## EXERCISE TASK
Edit the lines from the one with "Image resolution: width=413" up to and including the one with "(x=898, y=658)", replacing "header" with "heading" and keeping everything else the same. Give only those lines, leaving out the pictures.

## PROVIDED RECORDS

------------------------------------------------------------

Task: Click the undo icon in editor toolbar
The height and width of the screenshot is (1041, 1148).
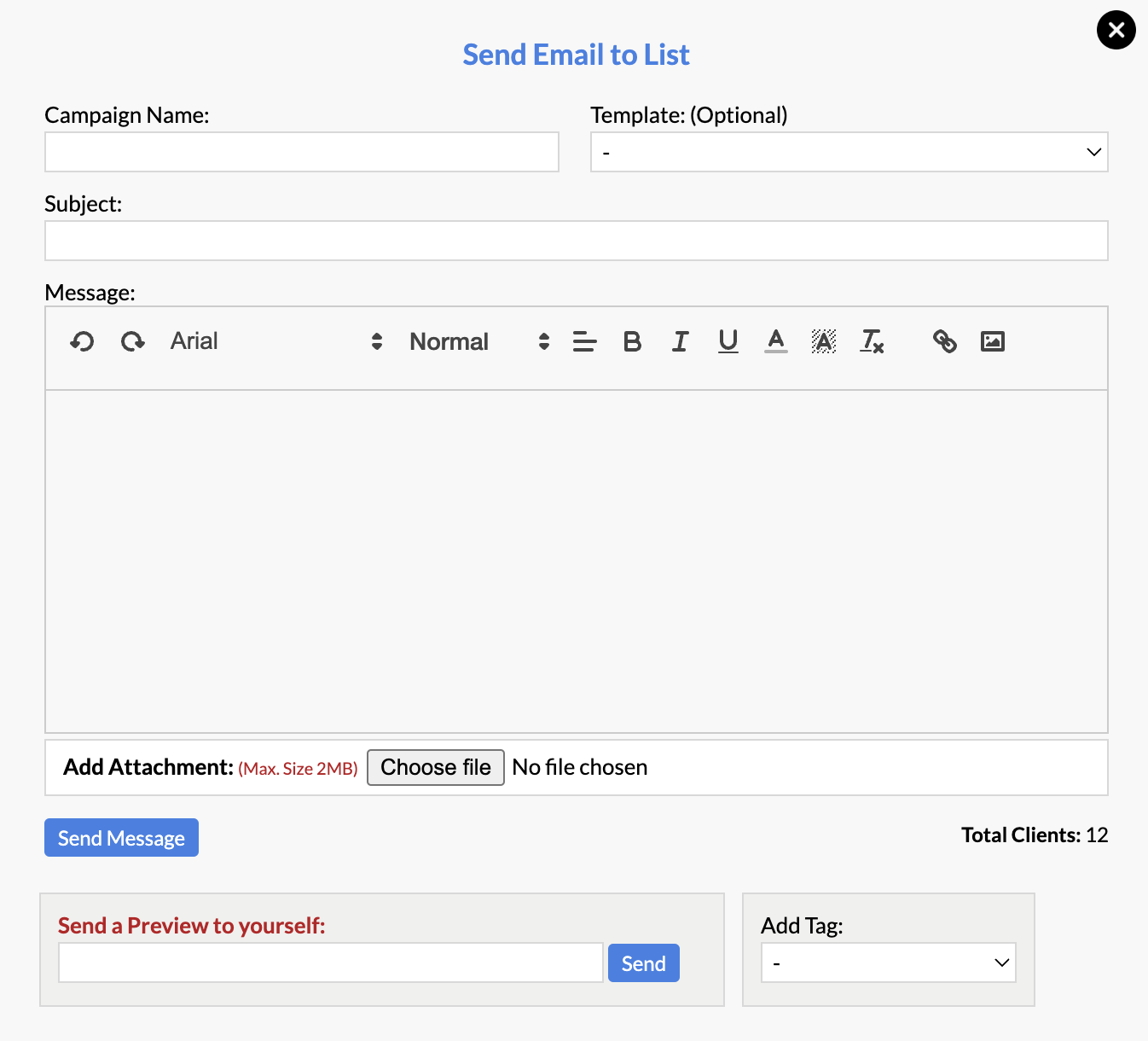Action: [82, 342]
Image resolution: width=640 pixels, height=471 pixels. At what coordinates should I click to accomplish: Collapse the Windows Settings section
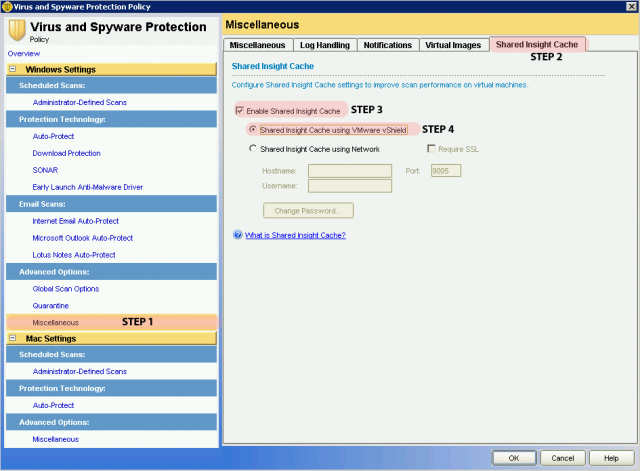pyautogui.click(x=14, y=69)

------------------------------------------------------------

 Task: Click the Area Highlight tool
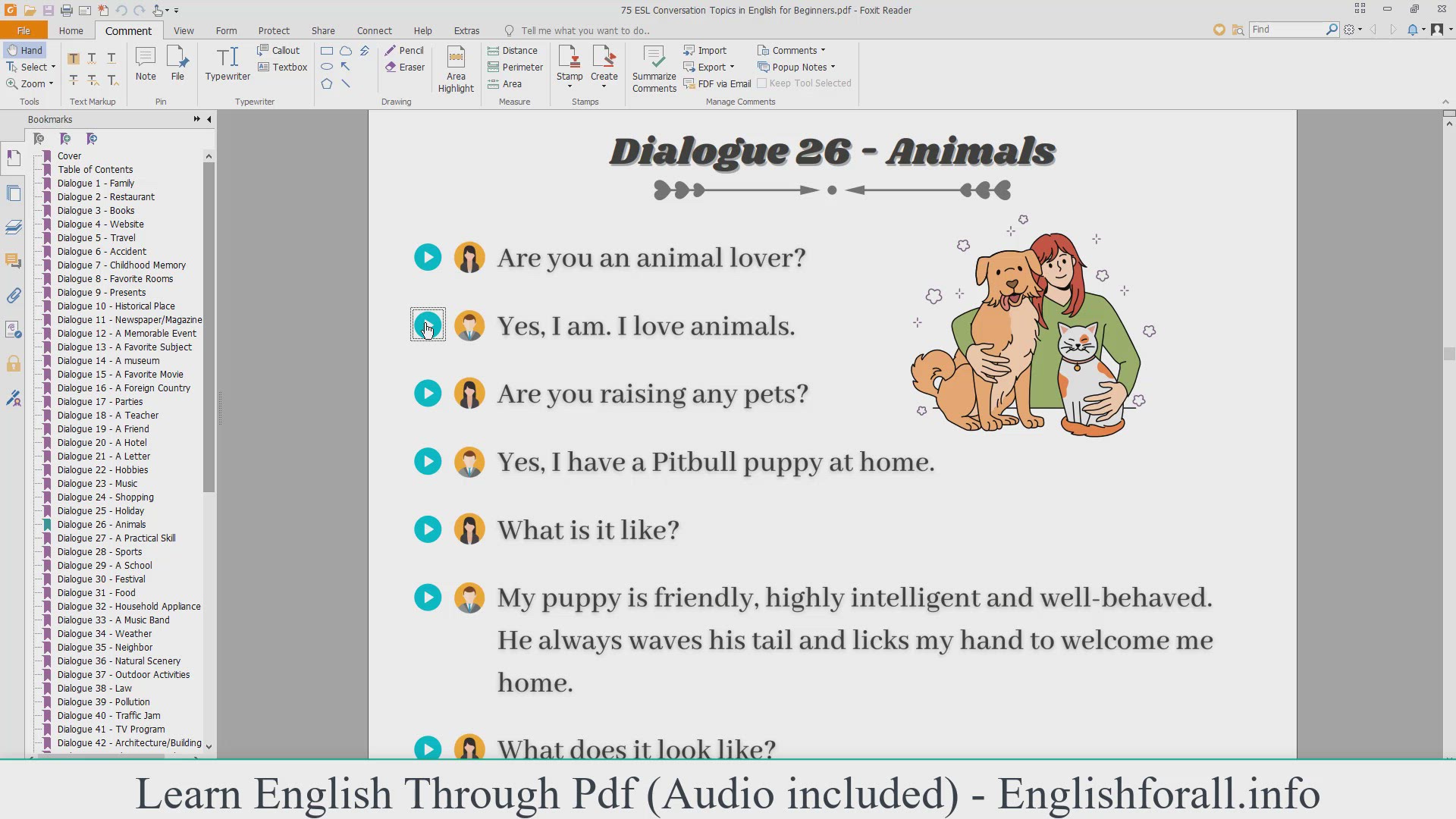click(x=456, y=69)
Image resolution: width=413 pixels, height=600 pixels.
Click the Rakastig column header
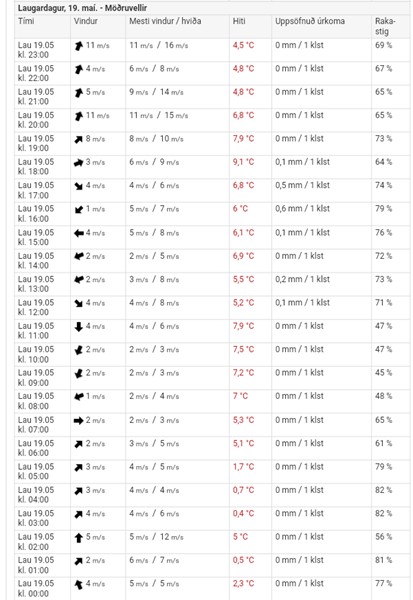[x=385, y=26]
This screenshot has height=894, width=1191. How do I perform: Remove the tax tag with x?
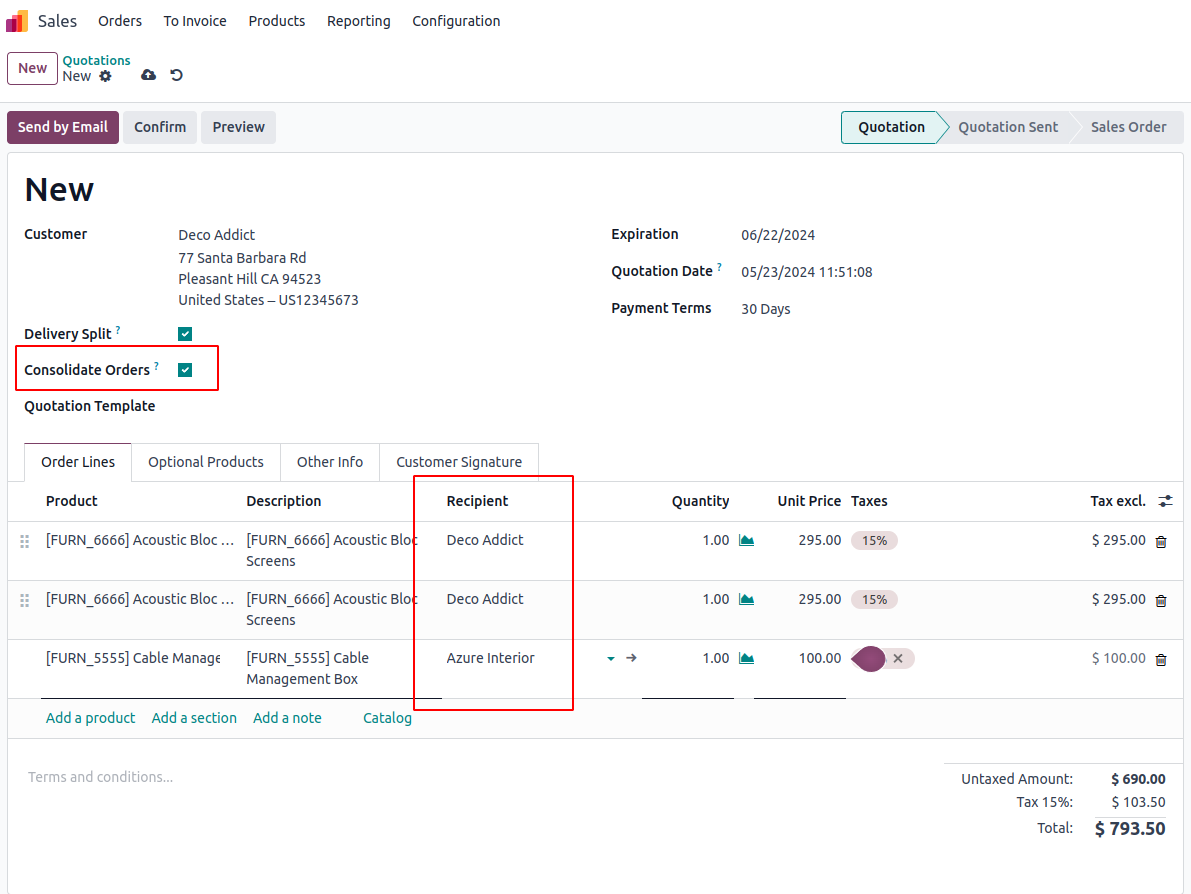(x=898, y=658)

------------------------------------------------------------

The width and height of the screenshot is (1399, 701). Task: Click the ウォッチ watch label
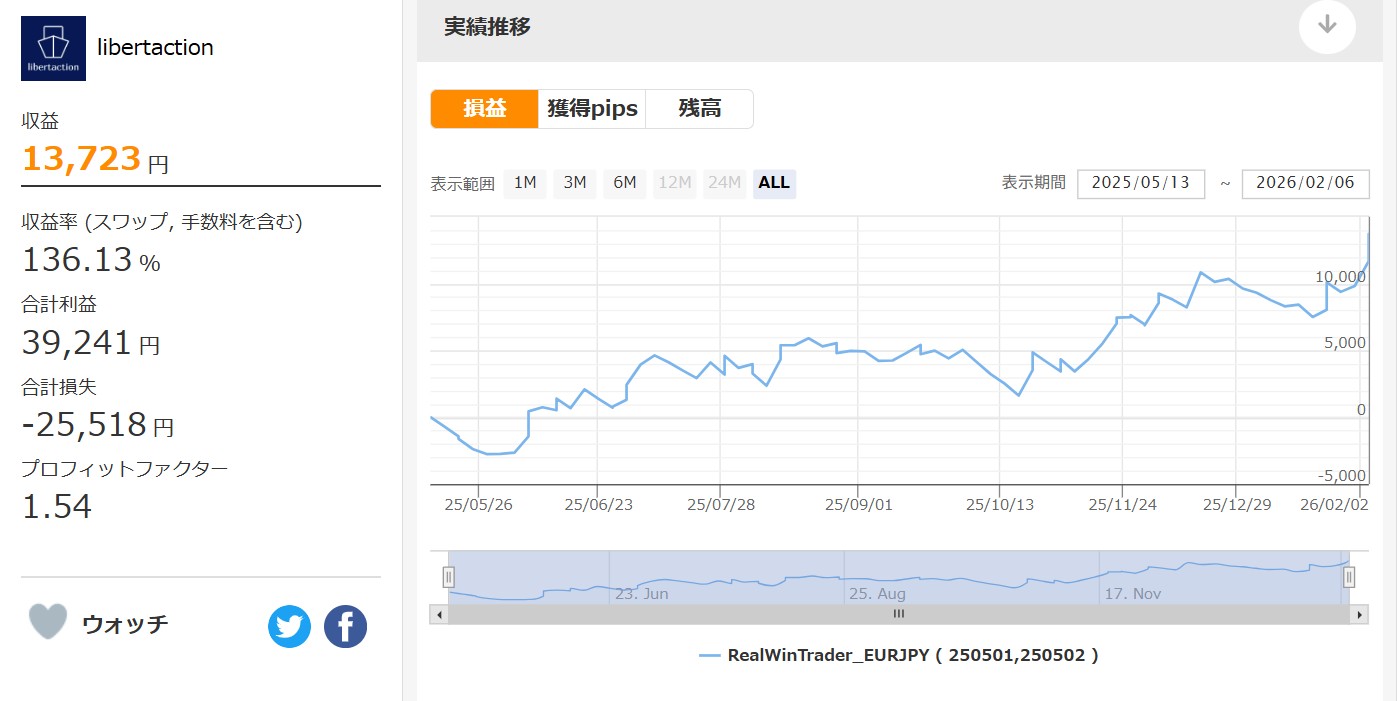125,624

------------------------------------------------------------

## THE REPLY
Image resolution: width=413 pixels, height=600 pixels.
Click the Rakastig column heading
[x=385, y=26]
This screenshot has height=894, width=1191. How do I perform: Remove the tax tag with x?
(x=898, y=658)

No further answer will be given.